▶ **Excerpted text**:
* start *
I am confused now how to fix this case.


juzhe.zhong@rivai.ai
 
From: Robin Dapp
Date: 2024-01-11 17:52
To: juzhe.zhong@rivai.ai; Richard Biener
CC: rdapp.gcc; gcc-patches; kito.cheng; Kito.cheng; jeffreyalaw
Subject: Re: [PATCH] RISC-V: Increase scalar_to_vec_cost from 1 to 3
On 1/11/24 10:46, juzhe.zhong@rivai.ai wrote:
> Oh. I see I think I have done wrong here.
> 
> I should adjust cost for VEC_EXTRACT not VEC_SET.
> 
> But it's odd, I didn't see loop vectorizer is scanning scalar_to_vec
> cost in vect.dump.
 
The slidedown/vmv.x.s part is of course vec_extract but we indeed
don't seem to cost it as vec_to_scalar here.
 
vmv.vx correspond to scalar_to_vec and I'd say 3 seems a
bit high when a regular vector instruction is "1".
It should rather be dependent on the latency between register
files.  We can't really say in general but I'd say "2" is not so bad.
* end *
▶ **Exercise details**: In the patch discussion above, what cost does Robin Dapp suggest for vmv.vx instead of 3?

▶ **Material shown**:
* start *
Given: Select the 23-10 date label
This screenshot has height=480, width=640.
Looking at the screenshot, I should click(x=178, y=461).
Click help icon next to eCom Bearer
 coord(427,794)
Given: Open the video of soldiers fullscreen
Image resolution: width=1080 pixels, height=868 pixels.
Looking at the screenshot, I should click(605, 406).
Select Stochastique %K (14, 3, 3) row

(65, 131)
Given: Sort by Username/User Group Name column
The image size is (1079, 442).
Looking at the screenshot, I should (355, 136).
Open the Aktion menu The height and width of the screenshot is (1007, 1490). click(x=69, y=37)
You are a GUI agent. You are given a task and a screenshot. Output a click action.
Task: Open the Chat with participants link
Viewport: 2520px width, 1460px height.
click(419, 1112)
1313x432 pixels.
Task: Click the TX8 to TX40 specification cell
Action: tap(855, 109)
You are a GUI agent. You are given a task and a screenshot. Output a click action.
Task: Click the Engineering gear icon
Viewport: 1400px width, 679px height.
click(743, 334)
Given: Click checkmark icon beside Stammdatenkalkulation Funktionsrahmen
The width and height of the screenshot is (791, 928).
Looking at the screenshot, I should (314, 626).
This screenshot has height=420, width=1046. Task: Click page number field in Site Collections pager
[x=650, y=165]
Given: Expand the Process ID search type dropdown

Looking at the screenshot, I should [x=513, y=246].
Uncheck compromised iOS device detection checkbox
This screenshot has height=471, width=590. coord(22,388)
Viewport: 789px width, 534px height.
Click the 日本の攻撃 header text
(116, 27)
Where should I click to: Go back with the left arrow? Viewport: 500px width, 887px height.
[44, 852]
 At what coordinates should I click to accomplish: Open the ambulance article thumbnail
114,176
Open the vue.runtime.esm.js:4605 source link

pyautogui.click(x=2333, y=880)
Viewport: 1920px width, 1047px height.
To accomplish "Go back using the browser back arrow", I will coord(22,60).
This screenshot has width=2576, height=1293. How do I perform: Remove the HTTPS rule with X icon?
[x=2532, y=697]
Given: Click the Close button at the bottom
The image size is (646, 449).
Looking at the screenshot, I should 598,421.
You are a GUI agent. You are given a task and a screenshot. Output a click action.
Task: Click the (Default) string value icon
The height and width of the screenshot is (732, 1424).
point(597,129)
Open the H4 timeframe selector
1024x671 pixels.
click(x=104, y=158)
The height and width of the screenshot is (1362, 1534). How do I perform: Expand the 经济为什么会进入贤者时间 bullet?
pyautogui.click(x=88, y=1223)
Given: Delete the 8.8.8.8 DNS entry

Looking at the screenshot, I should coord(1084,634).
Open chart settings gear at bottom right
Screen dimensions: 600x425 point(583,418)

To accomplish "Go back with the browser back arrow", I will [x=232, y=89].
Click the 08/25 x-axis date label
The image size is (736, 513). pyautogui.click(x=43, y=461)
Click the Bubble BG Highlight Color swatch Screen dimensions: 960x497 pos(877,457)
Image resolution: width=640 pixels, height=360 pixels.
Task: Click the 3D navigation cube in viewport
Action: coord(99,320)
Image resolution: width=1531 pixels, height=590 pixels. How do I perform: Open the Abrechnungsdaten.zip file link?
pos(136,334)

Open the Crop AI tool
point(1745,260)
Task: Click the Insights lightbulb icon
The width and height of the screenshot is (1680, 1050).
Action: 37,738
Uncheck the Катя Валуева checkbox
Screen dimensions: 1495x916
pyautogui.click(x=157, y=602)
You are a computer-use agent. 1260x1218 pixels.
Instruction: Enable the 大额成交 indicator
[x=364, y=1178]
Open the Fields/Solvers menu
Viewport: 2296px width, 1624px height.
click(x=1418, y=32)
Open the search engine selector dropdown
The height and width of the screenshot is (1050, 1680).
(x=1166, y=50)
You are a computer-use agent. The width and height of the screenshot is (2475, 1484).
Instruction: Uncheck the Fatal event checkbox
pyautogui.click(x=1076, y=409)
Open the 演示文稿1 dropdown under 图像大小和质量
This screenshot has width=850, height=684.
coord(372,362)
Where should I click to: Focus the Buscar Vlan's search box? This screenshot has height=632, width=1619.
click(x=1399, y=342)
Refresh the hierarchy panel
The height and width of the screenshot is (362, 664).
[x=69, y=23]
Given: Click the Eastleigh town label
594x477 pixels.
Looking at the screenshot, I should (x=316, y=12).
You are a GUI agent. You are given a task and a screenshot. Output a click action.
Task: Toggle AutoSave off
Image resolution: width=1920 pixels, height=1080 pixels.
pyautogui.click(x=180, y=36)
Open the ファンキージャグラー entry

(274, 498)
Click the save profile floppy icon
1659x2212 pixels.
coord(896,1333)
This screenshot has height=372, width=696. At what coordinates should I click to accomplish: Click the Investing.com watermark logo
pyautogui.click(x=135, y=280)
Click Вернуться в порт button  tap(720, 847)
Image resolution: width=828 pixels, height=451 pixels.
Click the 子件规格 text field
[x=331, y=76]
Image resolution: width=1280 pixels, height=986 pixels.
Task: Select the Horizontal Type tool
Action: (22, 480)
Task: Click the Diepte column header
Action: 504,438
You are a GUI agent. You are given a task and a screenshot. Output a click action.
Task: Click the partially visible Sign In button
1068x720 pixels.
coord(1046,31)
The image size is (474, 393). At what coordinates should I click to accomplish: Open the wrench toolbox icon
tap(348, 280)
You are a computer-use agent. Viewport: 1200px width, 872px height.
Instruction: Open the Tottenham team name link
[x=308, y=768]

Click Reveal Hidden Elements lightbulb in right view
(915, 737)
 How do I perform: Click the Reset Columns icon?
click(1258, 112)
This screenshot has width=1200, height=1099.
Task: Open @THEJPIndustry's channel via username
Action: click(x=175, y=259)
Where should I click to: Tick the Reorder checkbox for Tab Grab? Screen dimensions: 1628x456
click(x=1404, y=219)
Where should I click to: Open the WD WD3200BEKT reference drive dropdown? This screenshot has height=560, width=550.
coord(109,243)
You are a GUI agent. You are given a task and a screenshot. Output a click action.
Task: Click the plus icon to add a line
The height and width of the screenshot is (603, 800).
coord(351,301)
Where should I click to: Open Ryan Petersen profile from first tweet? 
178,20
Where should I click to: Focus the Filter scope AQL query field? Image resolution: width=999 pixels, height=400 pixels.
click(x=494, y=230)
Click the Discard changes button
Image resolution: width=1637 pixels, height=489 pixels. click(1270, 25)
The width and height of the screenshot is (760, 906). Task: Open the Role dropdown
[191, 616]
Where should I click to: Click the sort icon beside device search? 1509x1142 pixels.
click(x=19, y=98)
* end *
▶ **Result**: He suggests 2.